Ma Rainey's Black Bottom

Off Sale

Critic's Choice

Powerfully relevant! Ma Rainey challenges and nourishes, shocks and heals. Director Phylicia Rashad shines a light on the complicated humanity of Wilson's characters.

Ambition and art collide with the business of the blues in this red hot play filled with music that made the '20s roar. An American masterpiece, August Wilson’s Ma Rainey’s Black Bottom is set in 1927 Chicago during a recording session at a white-owned studio with the legendary singer—inspired by real-life Mother of the Blues Gertrude "Ma" Rainey. Tony Award® winner Phylicia Rashad directs this groundbreaking play with a powerhouse cast led by Lillias White (Broadway’s Fela! and Once on This Island), Keith David (OWN’s Greenleaf, Broadway’s Jelly’s Last Jam), and Glynn Turman (HBO’s The Wire, Showtime’s House of Lies) all returning to the Taper from Joe Turner’s Come and Gone.

In Ma Rainey's Black Bottom, August Wilson captures a song that demands to be heard. The Taper resonantly revives it.

'Ma Rainey's Black Bottom' Community Conversations

Center Theatre Group invites you to attend 90 minute pre-show panel conversations on selected nights that feature local thought-leaders in dialogue about the context, issues and ideas finding voice on our stages.*

  • The Sound and the Soul: Authenticity and Commerce in African-American Music

    Wednesday, September 21 at 6–7:30pm at The Music Center Annex, Rehearsal Room A

    RSVP Map & Directions

    Panelists

    • Shana L. Redmond, Associate Professor of Musicology and African American Studies at the University of California, Los Angeles Herb Alpert School of Music
    • Josh Kun, Director of The Popular Music Project at USC Annenberg's The Norman Lear Center
    • Ronald C. McCurdy, professor of music at the USC Thornton School of Music

    If you're colored and can make them some money, then you alright with them. Otherwise, you just a dog in the alley.

    —Ma Rainey, August Wilson’s Ma Rainey's Black Bottom

    Who creates culture, and who profits? Is music art, or commodity? From Elvis Presley’s hit version of Willie May Thornton’s “Hound Dog” to the rise of Eminem and Iggy Azalea, there is a long history of uncomfortable intersections between the music industry and racial identity. Join us in tracing the evolution of African-American music, from spirituals and the blues to contemporary hip-hop and R&B, while exploring how economics and politics influence the songs that play around the nation.

  • From Bessie to Beyoncé: Black Women, Independence, and Artistic Identity

    Friday, September 30 at 6–7:30pm at The Music Center Annex, Rehearsal Room A

    RSVP Map & Directions

    Panelists

    • Uri McMillan, cultural historian, author (Embodied Avatars: Genealogies of Black Feminist Art and Performance), and Assistant Professor of English at the University of California, Los Angeles.

■ Exercise tasks ■
1) Copy the stretch of the Ma Rainey's Black Bottom page from "Critic's Choice" through "of Wilson's characters.", replacing "challenges" with "provokes".
2) According to the Ma Rainey's Black Bottom page, where and when is the play set?
The listing after this text has no part in any task.

■ Provided information ■
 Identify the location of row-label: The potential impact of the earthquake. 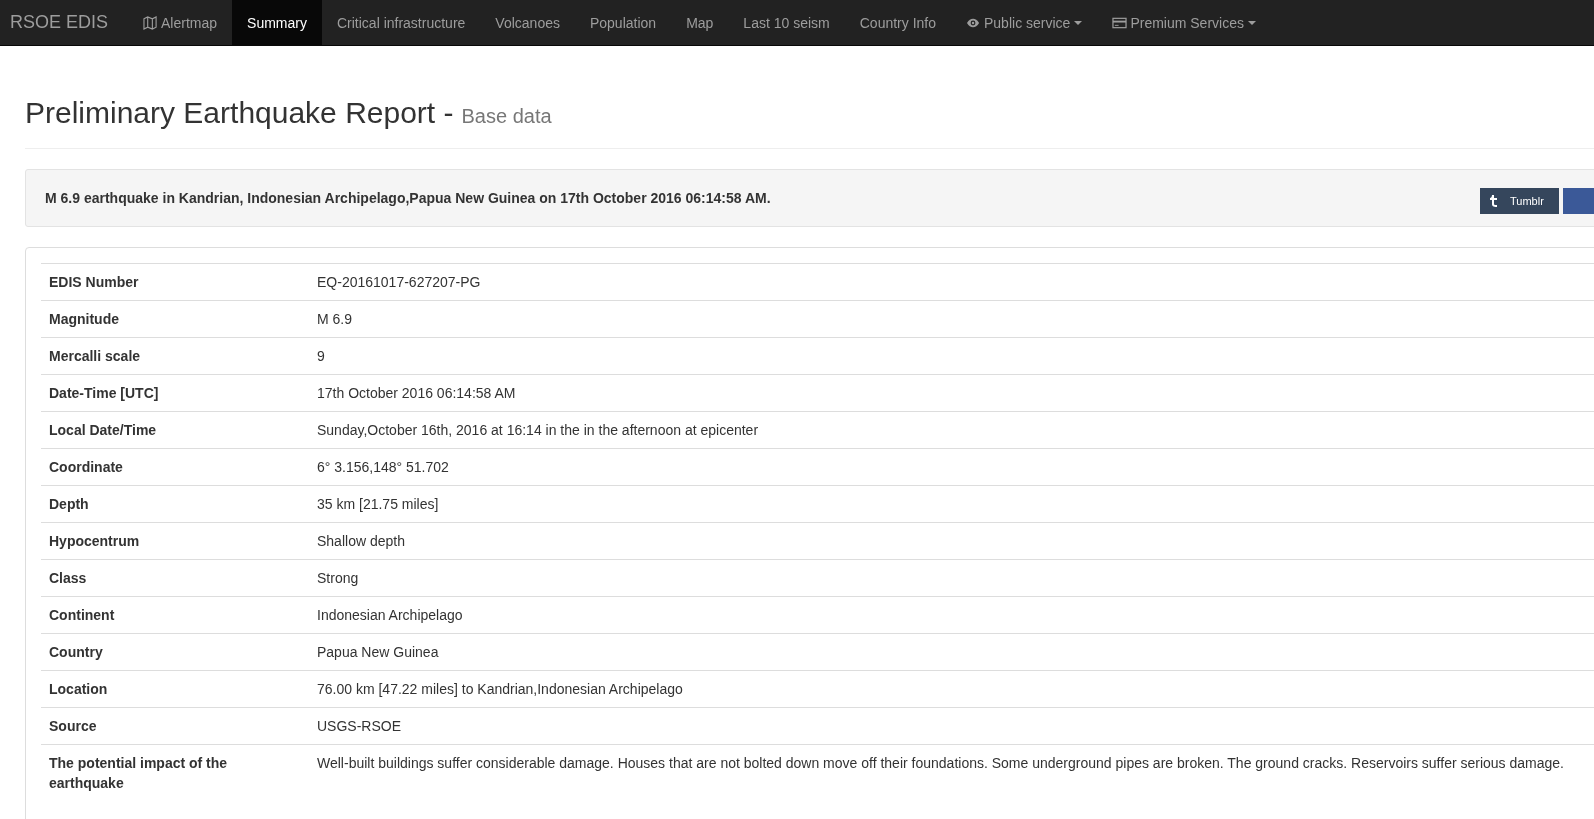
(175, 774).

...

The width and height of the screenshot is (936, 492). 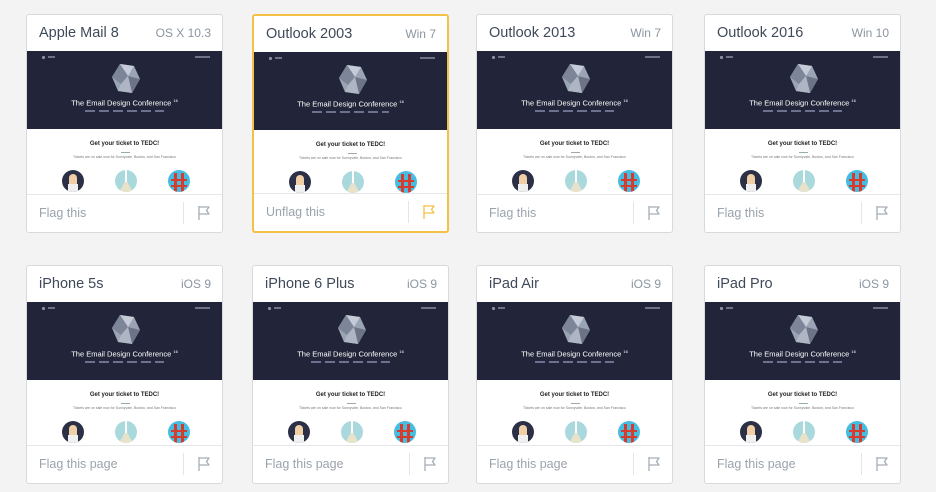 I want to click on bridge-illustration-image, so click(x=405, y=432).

■ Written responses ■
1)
Critic's Choice

Powerfully relevant! Ma Rainey provokes and nourishes, shocks and heals. Director Phylicia Rashad shines a light on the complicated humanity of Wilson's characters.

2) In Chicago in 1927, during a recording session at a white-owned studio.